If a for­mer employ­ee brings an unfair dis­missal claim before the Fair Work Com­mis­sion, employ­ers can­not afford to ignore such a claim. Regard­less of size, time and resources, employ­ers who ignore a claim run the risk of the Com­mis­sion mak­ing adverse find­ings against them in their absence.

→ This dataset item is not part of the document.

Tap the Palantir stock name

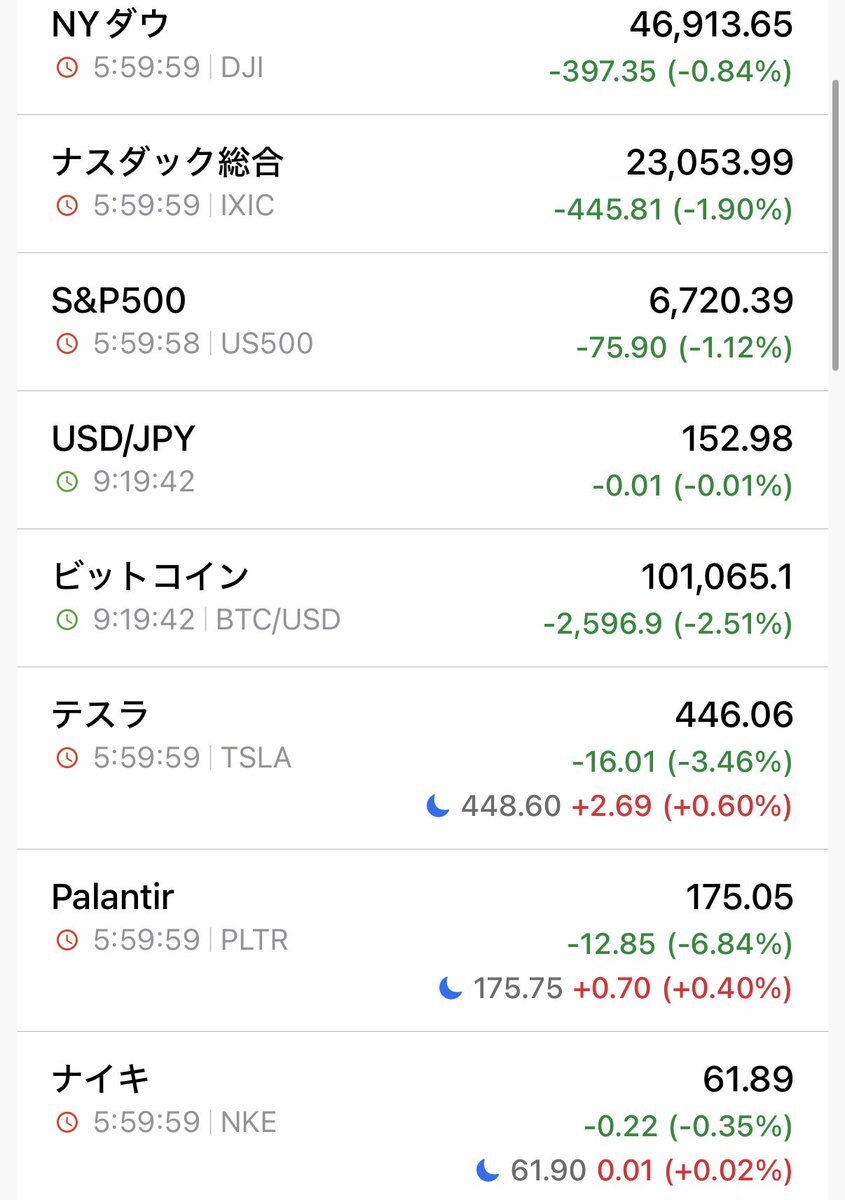(x=112, y=897)
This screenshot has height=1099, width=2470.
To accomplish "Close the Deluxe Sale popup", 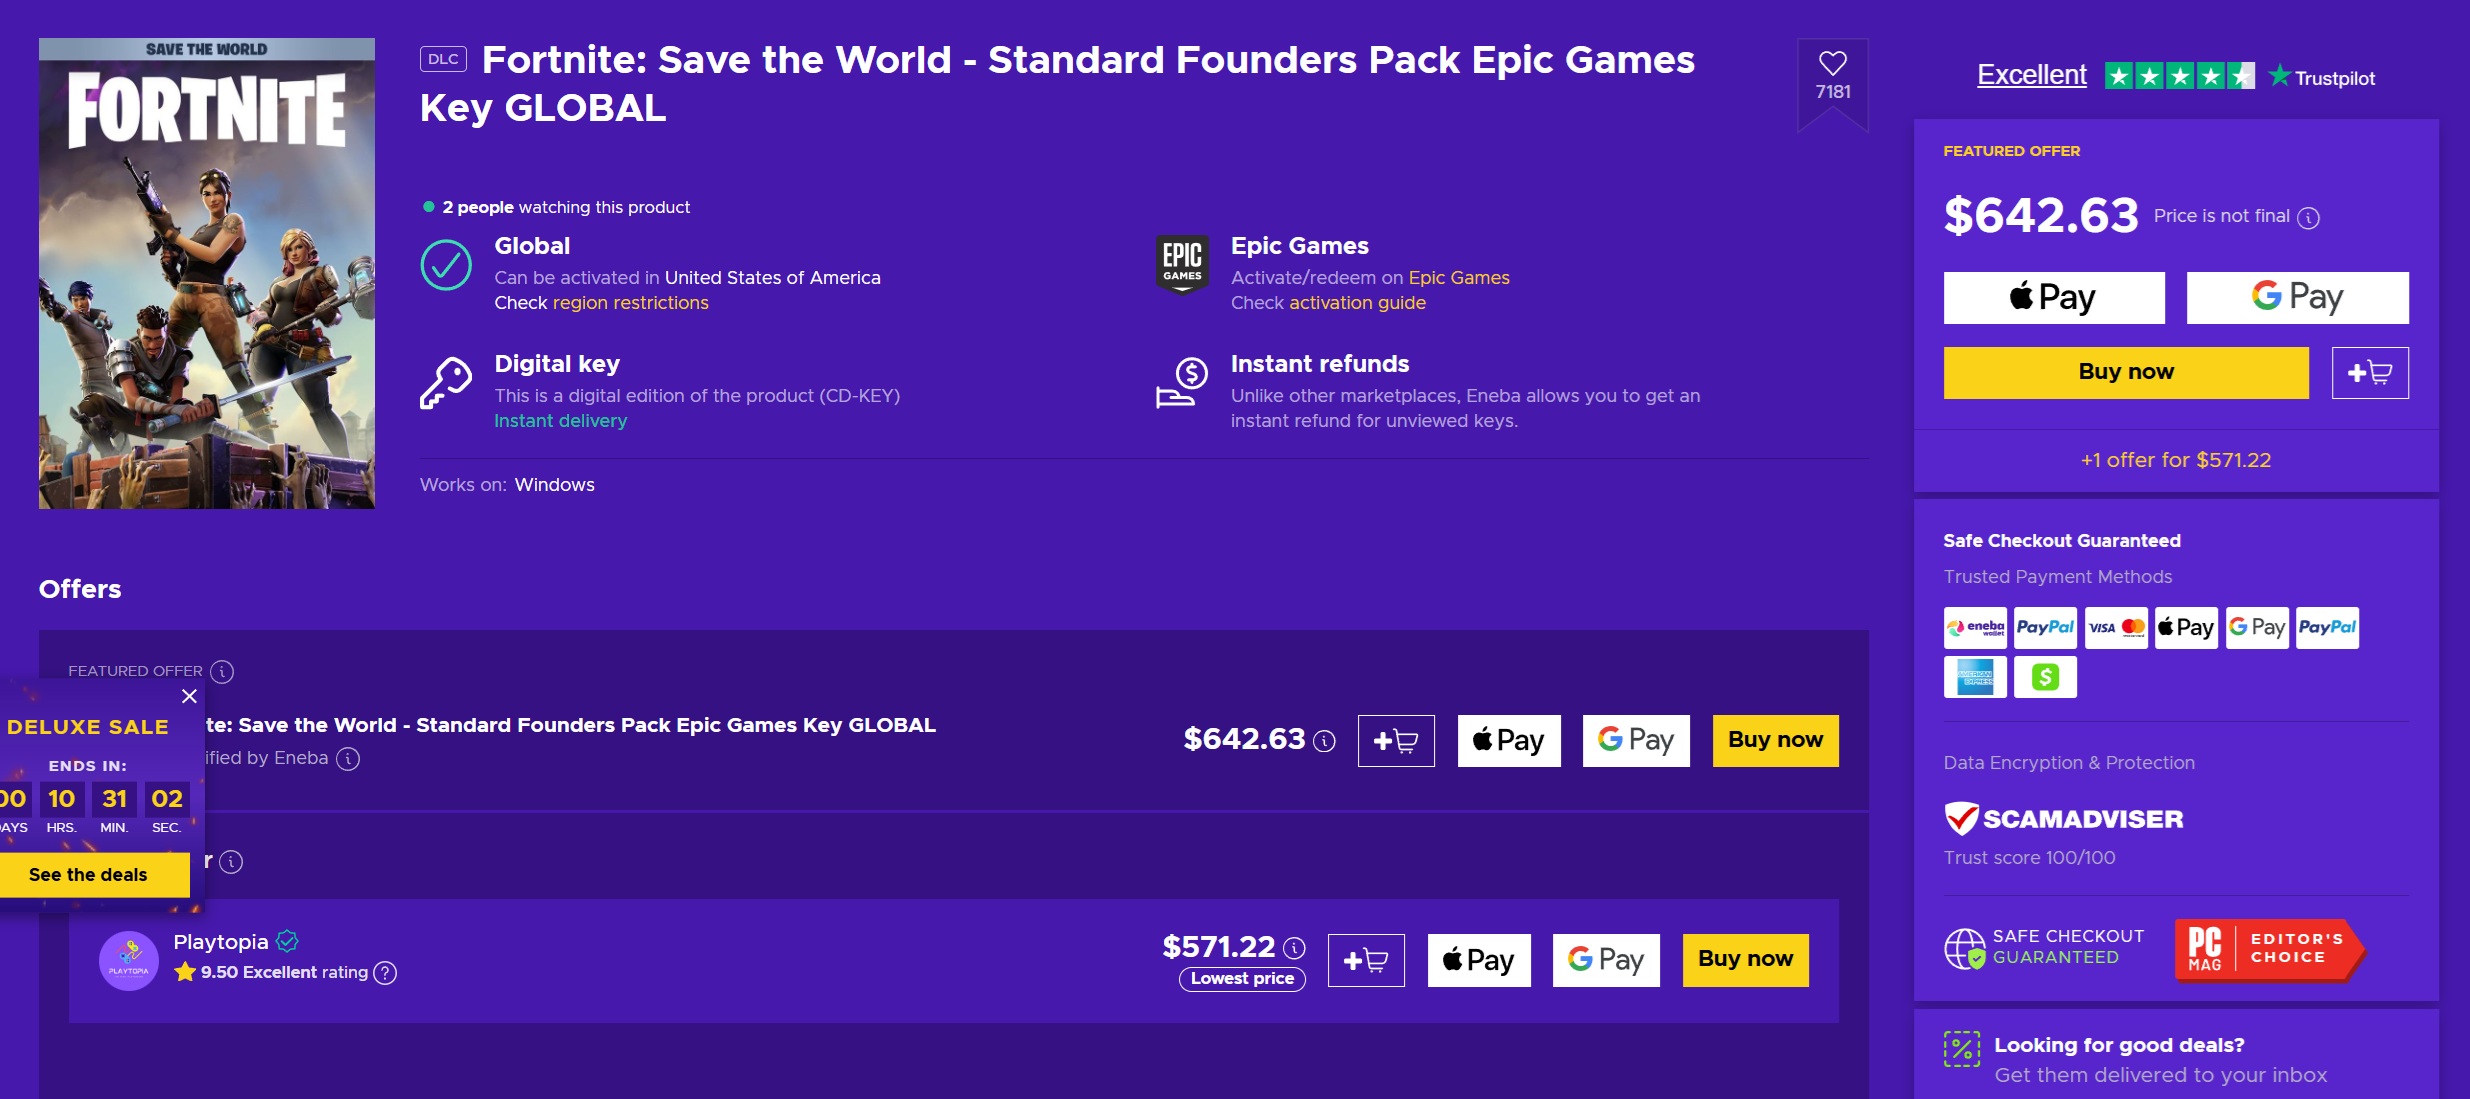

Bargmann v Stil­no­vo Pty Ltd T/​AMurano and Gul­lot­ti [2013] FWC 1080

In this case the respon­dent employ­er did not attend the sched­uled tele­phone con­fer­ence or pro­vide sub­mis­sions upon request from the Com­mis­sion. On that basis DP McCarthy accept­ed the appli­cant employee’s evi­dence unchal­lenged and found that the employ­ee had been unfair­ly dismissed.

What does this mean?

The fol­low­ing points emerge from the above:

  • Imple­ment a suit­able social media pol­i­cy- with­out it, you are deprived of a valu­able tool in man­ag­ing the social media behav­iour of your workforce;
  • Redun­dan­cy may not mean redun­dan­cy under the Fair Work Act unless you stick to the rules;
  • Fail­ure to imple­ment and doc­u­ment a warn­ing process will dam­age your abil­i­ty to defend per­for­mance based terminations;
  • Appro­pri­ate inves­ti­ga­tion, and com­pli­ance with nat­ur­al jus­tice require­ments, can sig­nif­i­cant­ly assist in the defence of unfair dis­missal proceedings;
  • Ignore the Fair Work Com­mis­sion at your peril.